Thursday, May 3rd, 2018

For those of us who are reluctant to see our home address on publicly available websites such as that provided by Companies House, they will be pleased by a recent change to data suppression laws. This should help you remove your home address from publicly available company documents in certain cases.

Companies House have announced:

The law has been changed to make it easier to remove your home address from the company register. This applies to company directors and others such as secretaries, people with significant control and LLP members, whose home address is publicly available on company documents.

To remove your home address, you can apply at a cost of £55 for each document you want to suppress.

You must provide an alternative correspondence address if you are still appointed to a live company, such as a current director. This will replace your home address on the public register.

If you are no longer appointed to a company, you do not need to provide an alternative address. Instead, only the first half of your postcode will be available to the public.

You cannot use this process to remove a home address if you have used it as a company’s registered office.

If you would like to take advantage of this facility you can wade through the Companies House Guidance on their website, search for “Restricting the disclosure of your information”. Or we can discuss your options and deal with the paperwork for you.

Source: New feed

HMRC plea to tackle online VAT fraud

Tuesday, May 1st, 2018

According to government sources HMRC are asking online market places to sign an “agreement” to keep their users the right side of the law. In a recent announcement HMRC said:

“… the agreement will help online market place platforms meet their responsibility to ensure their sellers understand the tax rules, and prevent fraud taking place on their watch.”

We assume that the intention is to discourage users setting up shop and avoiding their VAT dues by avoiding registration.

 

An online marketplace is defined in VAT legislation as a website, or any other means by which information is made available over the internet, through which persons other than the operator can offer goods for sale (whether the operator also does so).

Since the 25 April 2018, HMRC is asking all online marketplaces operating in the UK to sign an agreement to help tackle online VAT fraud and errors taking place on their platforms.
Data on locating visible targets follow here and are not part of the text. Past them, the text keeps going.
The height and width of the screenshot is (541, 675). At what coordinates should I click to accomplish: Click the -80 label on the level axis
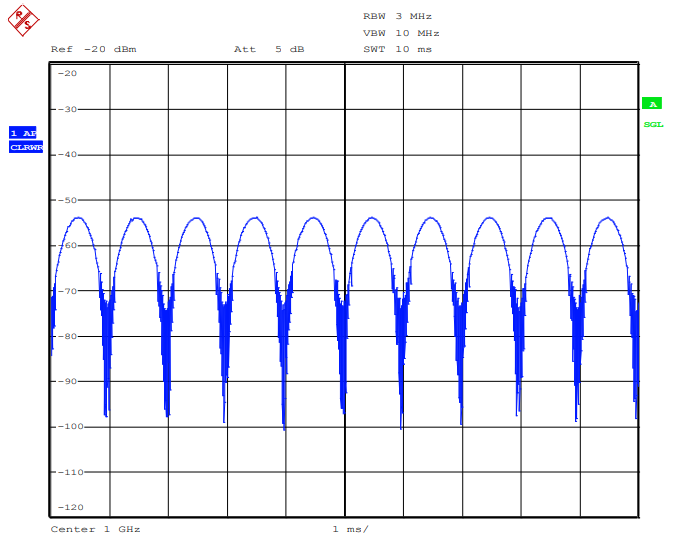click(68, 336)
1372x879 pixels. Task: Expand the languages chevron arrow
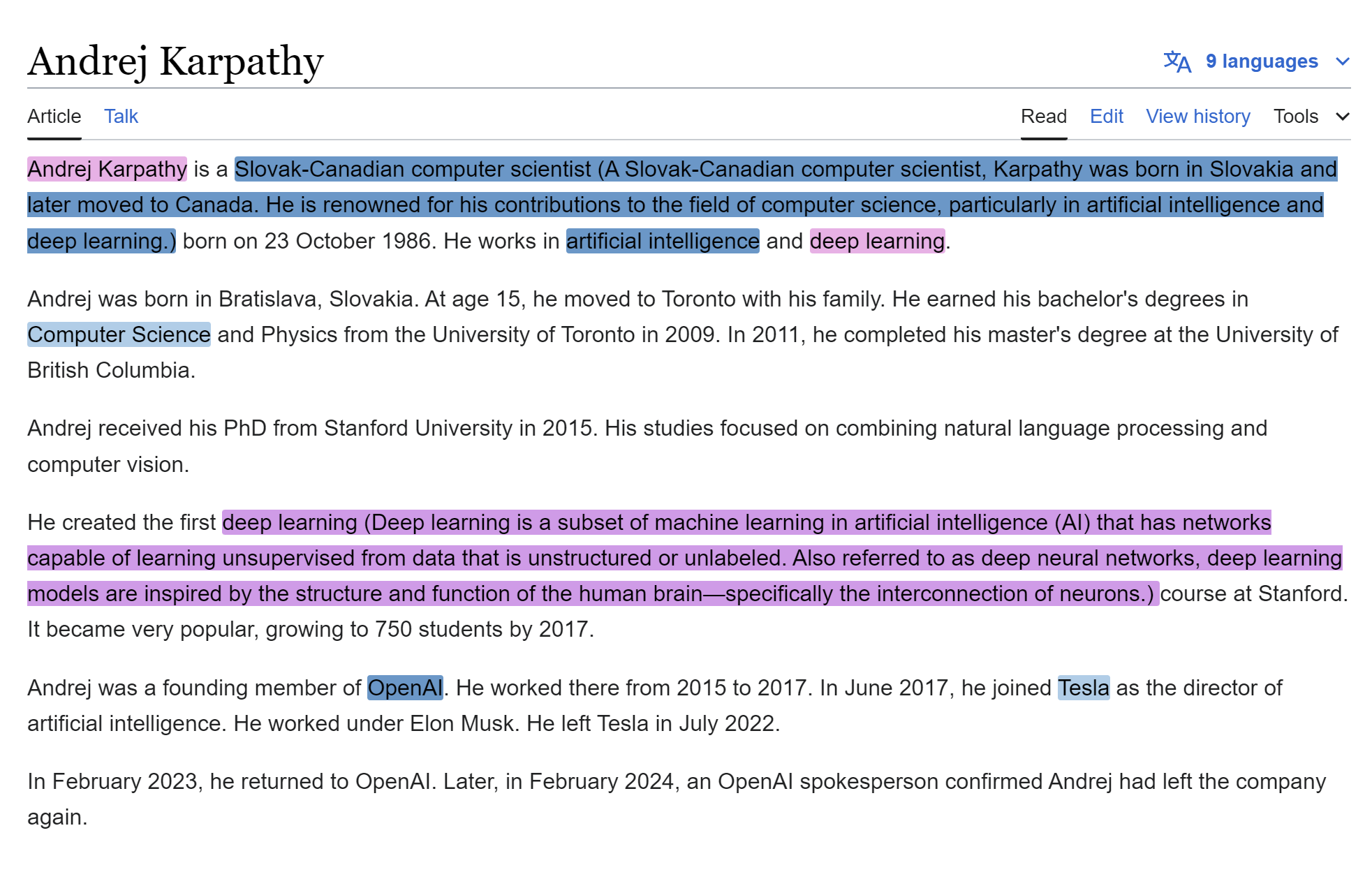pyautogui.click(x=1342, y=61)
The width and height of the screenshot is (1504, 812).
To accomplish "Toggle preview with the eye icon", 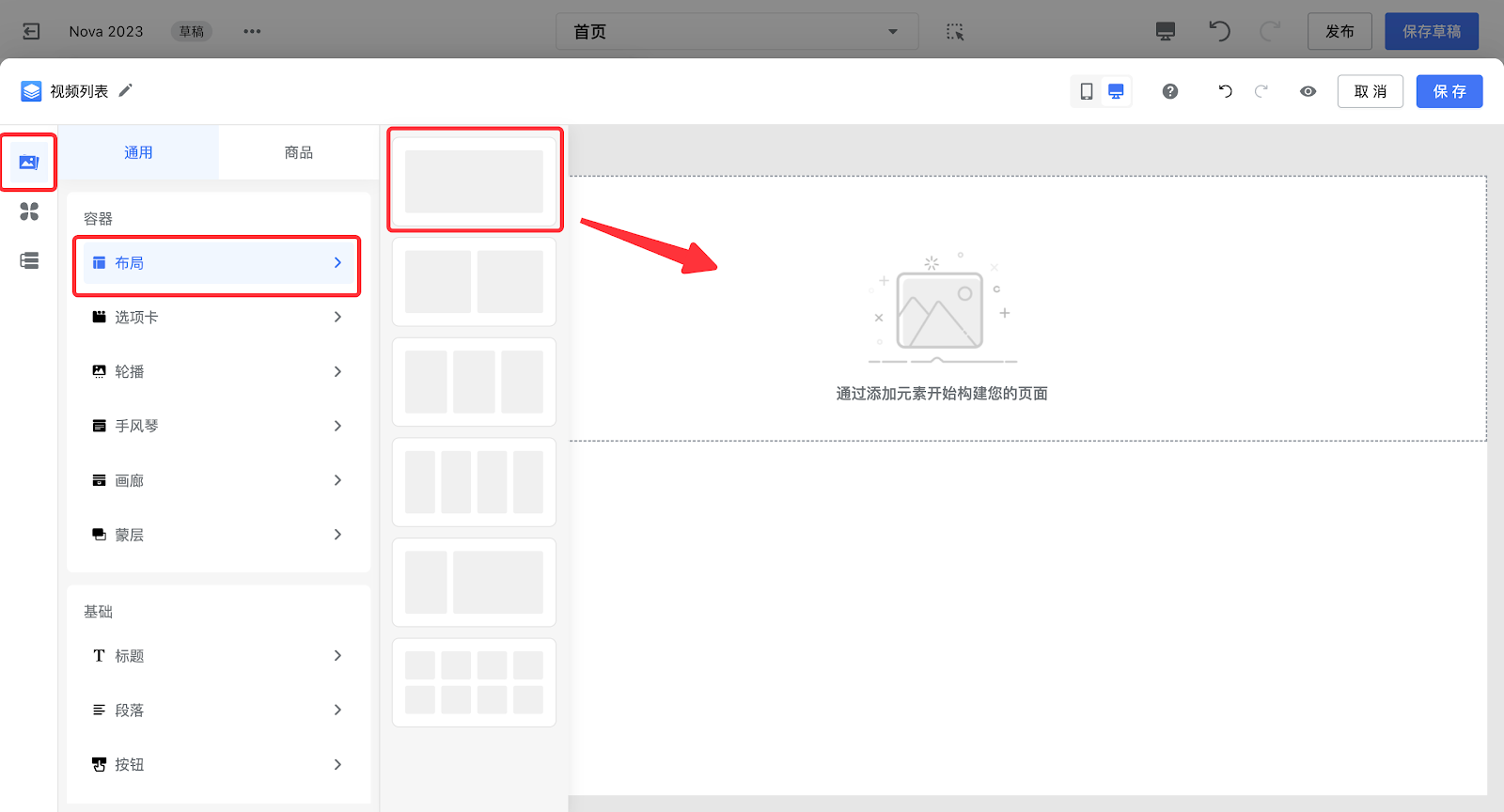I will (x=1308, y=91).

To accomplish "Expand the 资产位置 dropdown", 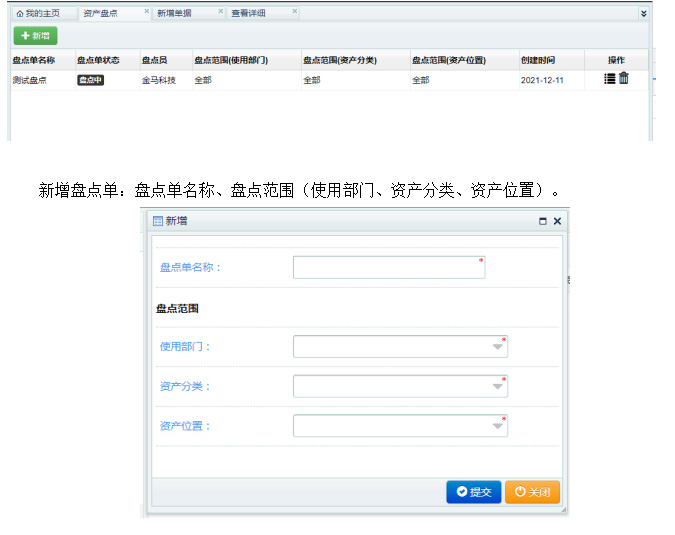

Online marketplaces have transformed the way people shop and helped millions of businesses to sell their products and services.

 

As far as HMRC are concerned, the platforms have a responsibility to ensure their sellers understand the tax rules and prevent fraud from happening on their watch.

 

The agreement asks online marketplaces to commit to:

 

  • educating online sellers from the UK and abroad about their VAT obligations in the UK either via their own help and support or by directing them to HMRC’s GOV.UK guidance;
  • responding swiftly when notified by HMRC that sellers are not playing by the VAT rules, and setting up a system to take appropriate action; and
  • finding a suitable and lawful way to provide HMRC with information about their sellers, when requested.

 

The last bullet point is interesting. We assume that “lawful” alludes to the data protection rules as eBay, and the like, would be required to share the personal data of their customers to comply? Will the market places be obliged to “report” their customers in some sort of de facto Money Laundering Reporting obligation?

 

Can’t help wondering if HMRC are shifting their workload, their eyes and ears, elsewhere?

 

Be interesting to see if the market place organisations will comply. Apparently, the only down side to not complying is that HMRC will not publish their name on a list of platforms that have signed the agreement.

 

However, about 27,550 applications to register for VAT from overseas online retail businesses have been made since HMRC started to become active in dealing with this issue. This compares with about 1,650 for 2015.

Source: New feed

Do not forget to claim these if they apply

Thursday, April 26th, 2018

When you complete your tax return for 2017-18, make sure you consider the following expenses. Sometimes they are overlooked.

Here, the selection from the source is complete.